Credits: Japanese Street Lantern (photo © Jim Epler)
As you all know the goal of this CD-Special is to compose an all new haiku in the same sense, tone and spirit as the one given ... so here is my attempt to compose an all new haiku in (in hope) the same spirit as the one by Fuyuko Tomita.

rainy day
a stray tries to stay dry -
broken umbrella

© Chèvrefeuille

I hope the haiku by Fuyuko can be your source of inspiration and that I will read wonderful haiku inspired on this haiku.

This episode of our CD-Special will be open for your submissions tonight at 7.00 PM (CET) and will remain open until February 16th at noon (CET). I hope to publish our next episode, dream, later on. !! Carpe Diem Haiku Kai is now also on Tumblr !!

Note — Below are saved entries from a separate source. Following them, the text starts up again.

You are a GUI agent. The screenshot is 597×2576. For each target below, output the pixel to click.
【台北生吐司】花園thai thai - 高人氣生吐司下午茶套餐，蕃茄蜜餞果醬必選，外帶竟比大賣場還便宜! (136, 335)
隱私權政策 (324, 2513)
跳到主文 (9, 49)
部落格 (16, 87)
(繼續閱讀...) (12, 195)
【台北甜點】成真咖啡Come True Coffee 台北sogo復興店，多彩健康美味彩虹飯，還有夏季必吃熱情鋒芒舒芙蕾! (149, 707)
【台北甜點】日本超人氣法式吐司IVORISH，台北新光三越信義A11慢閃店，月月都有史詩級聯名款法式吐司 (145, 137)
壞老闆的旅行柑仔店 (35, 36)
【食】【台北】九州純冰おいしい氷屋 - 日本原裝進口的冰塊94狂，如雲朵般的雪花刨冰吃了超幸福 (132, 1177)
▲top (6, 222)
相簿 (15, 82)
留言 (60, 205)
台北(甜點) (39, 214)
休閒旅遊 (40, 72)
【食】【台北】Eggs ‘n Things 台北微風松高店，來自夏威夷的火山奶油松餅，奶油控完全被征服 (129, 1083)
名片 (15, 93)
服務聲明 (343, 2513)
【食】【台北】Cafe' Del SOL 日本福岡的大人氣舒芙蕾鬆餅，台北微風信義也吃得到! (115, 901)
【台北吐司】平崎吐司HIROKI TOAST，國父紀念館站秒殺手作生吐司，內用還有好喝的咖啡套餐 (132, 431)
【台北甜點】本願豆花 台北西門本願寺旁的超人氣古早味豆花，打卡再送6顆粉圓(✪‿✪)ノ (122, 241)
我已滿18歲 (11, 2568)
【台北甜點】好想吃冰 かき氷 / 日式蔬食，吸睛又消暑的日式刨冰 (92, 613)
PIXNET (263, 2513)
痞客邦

  1. Today (February 13th) I got an e-mail of Fuyuko Tomita in which she grants me permission to use her haiku and she explained why she sometimes uses four (4) lines for her haiku. I will share that part of her email here:

    [...] "When I translate Japanese haiku into English, I do not follow 5-7-5 form. The reason is that Japanese haiku has fewer syllables than english and in my feeling, better 3-5-3.
    The translater has to put extra words of her/his own to make English haiku, and most of the times it ruins the poem.
    I am very afraid that someone who is not a (good - the same energy) poet himself would ruin my poetic rythm. So I decided to translate it myself. (Can you imagine the fear?)
    My translation is not a direct translation from the original. I like to make English poem with the same feeling with the original. So my 'corner' haiku's original is exactly so in 4 lines in me.
    Some of the original haiku is so short that I have to put many extra words in English (which I think only allowed by the author herself). So please do not try to make English 5-7-5 haiku out of my haiku! I have been struggling in translation for a long time, and this is where I am now - my original Japanese haiku are haiku, but in English, a short poem with haiku spirit."[...]

    And of course I understand that. I am glad that my intuition gave me the thought to let the haiku as it is published by Fuyuko herself.

  2. nature’s moods are capricious

    There's no google for Lynn's comments. I'll post this here just as Girl Friday did. Sorry to trouble you Kris.

    That is true Lynn! Nature can go along any directions with minds of their own. Wonderful cascades!